生活モデルの飛躍性・・・Moira Stewartの ’Patient Centered Medicine’を読みなおし始める
出張帰りの日曜日にはしっかり日直が割り当てられている。東京で国会前デモなんかに出て「遊んで来た」のだから日曜ぐらいは働きなさいよという、病院の皆さんの暖かい配慮である。
正直なところそうでないと、臨床的な勘が保てなくなるのだ。
そこで、日直ならではの試みとして、かつ格別な理由があって、Moira Stewartの ’Patient Centered Medicine’初版(1995年)を読み返すことにした。
一度数年かけて精読して(最後には本がボロボロになって製本屋さんにハードカバーに作り直してもらったので数千円余計な費用が発生したのだ)、分からない単語はすべて辞書を引いて書き込んであるので、それほど苦になる仕事ではない。
しかし、序文からこう書いてあったのに、驚いた。南アフリカのLevensteinが書いていることである。
この学問の創始者McWhinneyは体と心の二元論を説くデカルト的発発想をやめようと言っているだけでなく、bio-psycho-socialの三元論も捨ててしまおうと言っていたのだと。

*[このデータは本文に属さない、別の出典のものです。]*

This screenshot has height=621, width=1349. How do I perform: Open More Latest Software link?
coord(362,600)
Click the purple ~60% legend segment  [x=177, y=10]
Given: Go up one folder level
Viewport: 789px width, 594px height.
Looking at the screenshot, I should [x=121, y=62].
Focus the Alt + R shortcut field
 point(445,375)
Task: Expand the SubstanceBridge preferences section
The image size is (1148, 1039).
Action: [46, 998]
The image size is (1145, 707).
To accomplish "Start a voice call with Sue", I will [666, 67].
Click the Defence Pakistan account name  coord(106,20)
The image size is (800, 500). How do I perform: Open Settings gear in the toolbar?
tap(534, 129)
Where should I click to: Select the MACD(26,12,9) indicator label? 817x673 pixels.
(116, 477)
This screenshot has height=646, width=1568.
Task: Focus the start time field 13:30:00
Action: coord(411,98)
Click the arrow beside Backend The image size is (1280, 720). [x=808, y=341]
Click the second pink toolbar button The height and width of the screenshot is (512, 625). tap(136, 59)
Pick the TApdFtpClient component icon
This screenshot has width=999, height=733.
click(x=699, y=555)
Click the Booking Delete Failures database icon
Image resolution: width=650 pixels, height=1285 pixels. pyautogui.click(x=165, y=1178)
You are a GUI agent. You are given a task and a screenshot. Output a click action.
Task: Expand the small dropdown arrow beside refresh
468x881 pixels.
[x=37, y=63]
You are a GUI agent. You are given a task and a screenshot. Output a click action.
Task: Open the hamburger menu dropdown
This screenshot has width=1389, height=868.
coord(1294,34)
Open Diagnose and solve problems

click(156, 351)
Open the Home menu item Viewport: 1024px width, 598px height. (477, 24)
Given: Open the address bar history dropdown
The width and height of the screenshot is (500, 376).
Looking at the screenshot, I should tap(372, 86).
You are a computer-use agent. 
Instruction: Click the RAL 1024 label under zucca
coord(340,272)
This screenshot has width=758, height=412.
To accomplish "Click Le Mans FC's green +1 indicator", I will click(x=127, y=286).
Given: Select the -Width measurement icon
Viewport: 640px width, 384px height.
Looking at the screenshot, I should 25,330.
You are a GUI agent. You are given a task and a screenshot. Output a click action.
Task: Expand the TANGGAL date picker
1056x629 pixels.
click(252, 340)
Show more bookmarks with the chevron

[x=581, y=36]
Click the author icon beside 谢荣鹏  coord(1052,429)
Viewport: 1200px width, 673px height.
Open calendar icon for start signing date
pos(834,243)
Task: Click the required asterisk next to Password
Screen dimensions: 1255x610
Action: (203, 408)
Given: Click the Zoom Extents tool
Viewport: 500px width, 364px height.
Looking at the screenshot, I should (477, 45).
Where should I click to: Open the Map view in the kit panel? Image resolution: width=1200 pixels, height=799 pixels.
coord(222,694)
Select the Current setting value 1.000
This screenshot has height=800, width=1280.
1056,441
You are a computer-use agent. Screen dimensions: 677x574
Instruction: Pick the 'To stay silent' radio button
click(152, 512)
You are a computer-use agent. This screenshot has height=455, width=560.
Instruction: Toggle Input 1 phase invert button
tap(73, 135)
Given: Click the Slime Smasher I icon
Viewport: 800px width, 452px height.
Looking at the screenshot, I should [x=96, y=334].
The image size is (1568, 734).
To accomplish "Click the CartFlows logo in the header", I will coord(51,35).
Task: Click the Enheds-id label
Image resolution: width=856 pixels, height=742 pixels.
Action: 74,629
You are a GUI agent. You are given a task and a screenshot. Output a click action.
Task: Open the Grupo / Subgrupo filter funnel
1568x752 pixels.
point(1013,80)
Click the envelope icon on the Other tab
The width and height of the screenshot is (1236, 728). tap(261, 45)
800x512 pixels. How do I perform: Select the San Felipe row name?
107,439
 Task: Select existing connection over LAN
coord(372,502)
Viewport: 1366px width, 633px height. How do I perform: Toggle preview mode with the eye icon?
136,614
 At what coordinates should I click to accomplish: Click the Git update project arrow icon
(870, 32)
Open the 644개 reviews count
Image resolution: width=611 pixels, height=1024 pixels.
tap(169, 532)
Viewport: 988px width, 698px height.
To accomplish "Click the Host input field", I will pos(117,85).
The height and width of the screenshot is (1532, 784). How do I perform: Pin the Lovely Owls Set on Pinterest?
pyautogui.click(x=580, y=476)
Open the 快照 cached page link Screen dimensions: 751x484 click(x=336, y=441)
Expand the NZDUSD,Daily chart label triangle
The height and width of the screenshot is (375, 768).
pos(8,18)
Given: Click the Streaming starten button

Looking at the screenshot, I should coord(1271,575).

3つの領域に分けて考えるのでなく、日常診療の現場では絡み合って分離できないものとして全部を同時見渡さなくてはならないので、そういう分析的な概念はかえって邪魔だというのである。
この一行を読んで僕は快哉の声を挙げた。
(医学)生物学モデルから(医学)生物心理社会モデルへの進歩と、治療(キュア)モデルから「生活(ケア)モデル」への進歩には微妙な違いを感じ、biopsychosocial modelという言葉のほうは使わないほうがいいと最近考え始めていたからである。
「生活モデル」には飛躍があり、「医学生物学心理社会モデルbiopsychosocial model」には機械的思考の凡庸さが付きまとう。